Updated map from the NBC News Graphics team
New York gov: 'I have no interest' in quarantining a city
New York Gov. Andrew Cuomo said Tuesday morning he had no plans to impose a quarantine on any city in his state.
"I have no interest whatsoever, and no plan whatsoever, to quarantine any city," Cuomo said at a news conference.
However, Cuomo said it was "possible we will be doing more dramatic closings" in addition to shuttering restaurants, bars and schools to curb the spread of the coronavirus.
He also said the number of cases in the state is expected to peak in 45 days:
The scene in New York
Amazon limits warehouse service to household staples and medical supplies
Amazon is not accepting new products to its warehouse service except household staples, medical supplies and other high-demand items through April 5, according to an announcement obtained by NBC News. Amazon confirmed the authenticity of the announcement.
“We are seeing increased online shopping and as a result some products such as household staples and medical supplies are out of stock,” the company announced on its seller platform called Seller Central. “With this in mind, we are temporarily prioritizing household staples, medical supplies and other high-demand products coming into our fulfillment centers so that we can more quickly receive, restock, and ship these products to customers.”
The company said that high-demand goods include baby products, health and household items, beauty and personal care products, groceries, industrial items and pet supplies.

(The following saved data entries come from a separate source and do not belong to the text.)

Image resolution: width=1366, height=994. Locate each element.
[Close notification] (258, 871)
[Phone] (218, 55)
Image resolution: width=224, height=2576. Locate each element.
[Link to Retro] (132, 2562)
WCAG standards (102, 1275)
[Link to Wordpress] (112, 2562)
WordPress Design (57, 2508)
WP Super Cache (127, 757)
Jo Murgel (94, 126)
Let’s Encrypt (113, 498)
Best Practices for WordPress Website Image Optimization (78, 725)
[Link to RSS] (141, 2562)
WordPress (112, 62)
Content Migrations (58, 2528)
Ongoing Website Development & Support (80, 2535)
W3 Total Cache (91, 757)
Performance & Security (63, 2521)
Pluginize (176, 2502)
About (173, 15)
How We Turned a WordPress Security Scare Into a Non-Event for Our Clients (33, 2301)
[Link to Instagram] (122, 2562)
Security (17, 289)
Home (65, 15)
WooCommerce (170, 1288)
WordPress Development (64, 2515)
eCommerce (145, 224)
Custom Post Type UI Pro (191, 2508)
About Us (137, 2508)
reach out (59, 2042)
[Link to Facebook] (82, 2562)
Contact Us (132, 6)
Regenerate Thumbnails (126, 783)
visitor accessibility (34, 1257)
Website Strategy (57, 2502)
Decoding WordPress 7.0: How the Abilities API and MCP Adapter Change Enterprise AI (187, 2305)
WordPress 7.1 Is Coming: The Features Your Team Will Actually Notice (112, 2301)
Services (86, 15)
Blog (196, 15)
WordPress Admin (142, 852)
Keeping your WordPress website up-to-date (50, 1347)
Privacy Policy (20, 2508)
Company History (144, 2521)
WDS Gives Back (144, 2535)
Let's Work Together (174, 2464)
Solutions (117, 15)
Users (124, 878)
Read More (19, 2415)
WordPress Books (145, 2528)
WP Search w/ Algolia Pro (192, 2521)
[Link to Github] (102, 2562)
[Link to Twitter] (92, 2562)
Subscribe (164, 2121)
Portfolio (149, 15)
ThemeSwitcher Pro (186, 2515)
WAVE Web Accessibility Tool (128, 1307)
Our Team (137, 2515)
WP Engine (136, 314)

Spain turns back cars at land borders as death toll rises to 491
Spain set up police checks at its land borders with France and Portugal on Tuesday and turned back foreigners attempting to enter, part of strict measures to prevent the spread of the coronavirus in Europe’s second hardest-hit country.
The government reported 182 new fatalities overnight, bringing the total dead to 491 and making Spain the country with the world’s fastest-rising toll behind Italy. The number of infected topped 10,000 for the first time to 11,178.
Spain closed its land borders Monday to all but Spaniards, permanent residents and transborder workers. Trade in goods is not affected.